Mulut Elram langsung melafazkan beberapa doa-doa harian yang baru dihafalnya. Kemudian tak lupa aku juga sesekali mengetes hapalan doa-doa yang telah lalu supaya dia terus mengingatnya.

Tidak butuh waktu yang lama untuknya menghafal. Pagi ini aku benar benar tersenyum bahagia. Anak lelakiku yang baru berumur 2 tahun sudah menghapal lebih dari 20 macam doa-doa harian. Aira yang dengan telaten mengajarinya, memberikan instruksi kepada sang baby sitter untuk selalu melatih daya ingat si kecil.

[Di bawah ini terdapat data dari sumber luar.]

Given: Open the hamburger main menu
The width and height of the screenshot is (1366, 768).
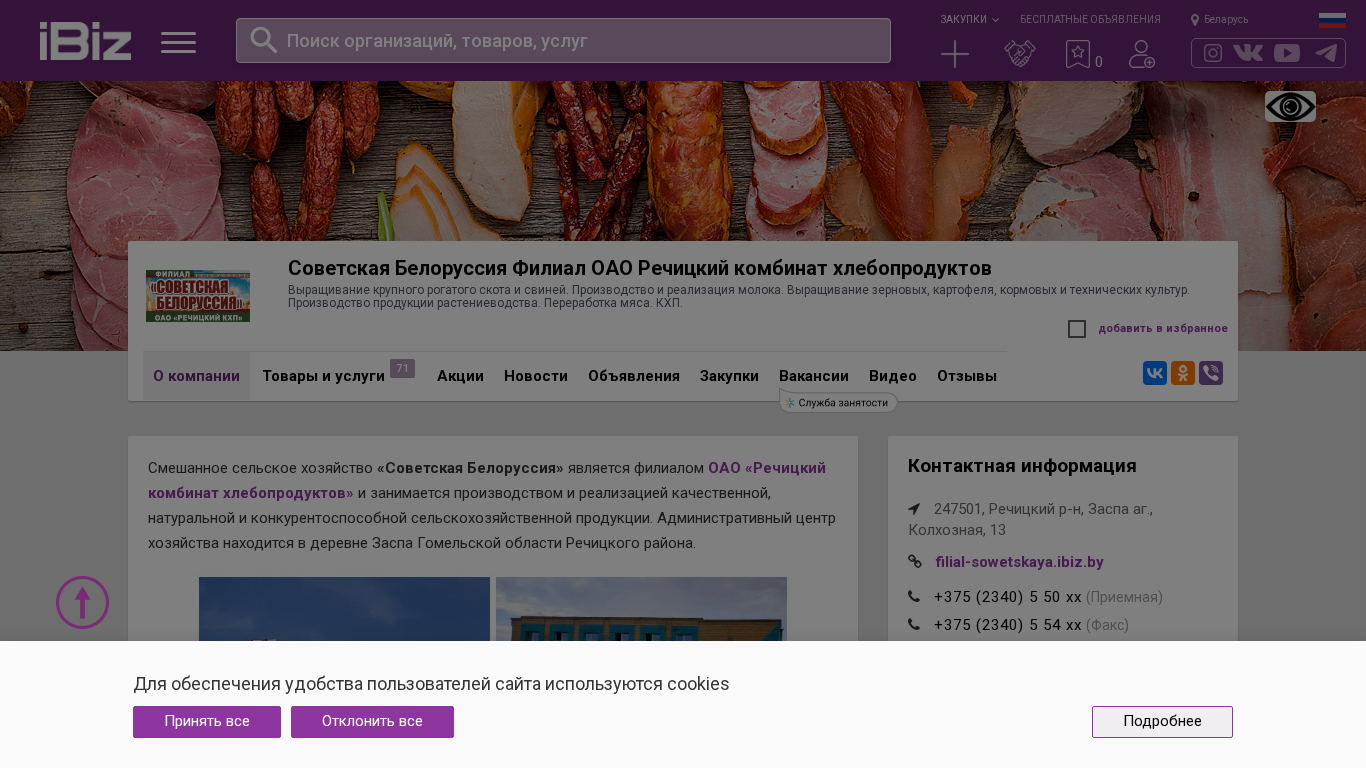Looking at the screenshot, I should (x=178, y=42).
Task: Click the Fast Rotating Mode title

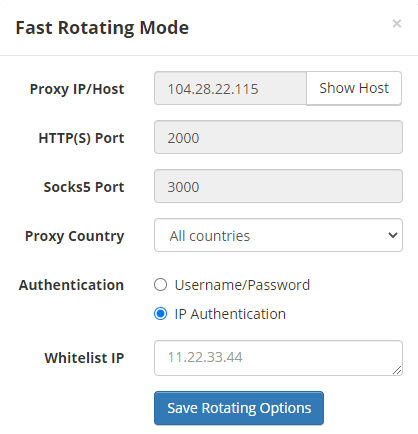Action: (x=102, y=28)
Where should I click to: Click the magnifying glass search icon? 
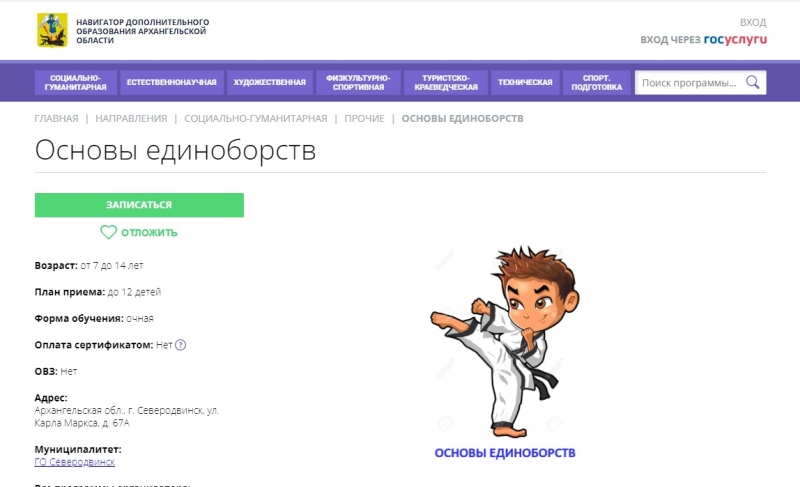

Aku juga sering melihat menjelang tidur, istriku itu selalu mendampingi jagoan kami dengan membacakan banyak buku cerita. Cerita tentang sejarah islam yang di ringkas dengan bahasa anak-anak. Murojaah beberapa doa sehari hari tentunya. Bercerita tentang cita-cita dan harapan orang tua dan anak. Yang jelas Aira selalu menyisipkan pesan moral yang disesuaikan dengan bahasa anak-anak bersama kegiatan mereka.

Bagaimana aku tidak bersyukur memilikinya. Masih ingat mengapa Allah mengulang sebuah ayat hingga 31 kali dalam surah Ar Rahman? 'Fabiayyi 'aalaa'i Rabbikumaa Tukadzdzibaan', maka nikmat Tuhan kamu yang manakah yang kamu dustakan'.

Tentu pengulangan ini adalah hak prerogatif Allah dan hanya Dialah yang benar-benar mengetahui hakikat di baliknya. Namun di antara hikmah yang bisa dipetik, selain mengingatkan agar jin dan manusia menyadari bahwa seluruh nikmat itu datangnya dari Allah, pengulangan itu juga menunjukkan betapa pentingnya syukur atas nikmat-nikmat tersebut.

Mashaallah, maha benar Allah dengan semua firmanNya.

Rasanya kesepakatan keluarga besar Abdullah memang benar adanya. Kami selalu merutinkan diri untuk saling bersilaturahim antar keluarga, duduk berbincang tanpa gangguan bergetarnya gawai. Tertawa bersama, bahkan hanya sekedar minum teh dan bertukar kabar.

Mbak Qiyya satu satunya penggagas 'growing the children without gadgets inside'. Sebagai seorang psikolog, kakak iparku itu tahu persis apa yang dibutuhkan untuk tumbuh kembang seorang anak.

Anak jaman now atau jaman millenial apalah itu sebutannya. Buat kami 'golden age' itu sungguh sangat berarti untuk mereka. Rangsangan motorik halus dan motorik kasar harus sesuai dengan usia dan kebutuhan sang anak.

Bagi kami berkembangnya teknologi itu memang sangat membantu disatu sisi. Namun untuk sisi yang lain, benar benar kami menekankan untuk tidak memanfaatkan perkembangan teknologi itu untuk golden age anak-anak penerus kami nantinya. Biarlah mereka disebut sebagai anak jaman old, namun mereka bisa bersosialisasi dengan baik di lingkungan. Biarlah mereka disebut sebagai anak buta teknologi, namun mereka bisa menjadi orang yang peduli terhadap sekitar dan tidak asyik dengan dunianya sendiri.

Kami sebagai orang tua, selalu belajar untuk menahan diri tidak melakukan larangan yang kami buat untuk anak-anak. Itu karenanya mengapa di setiap rumah kami masih terpasang telepon rumah.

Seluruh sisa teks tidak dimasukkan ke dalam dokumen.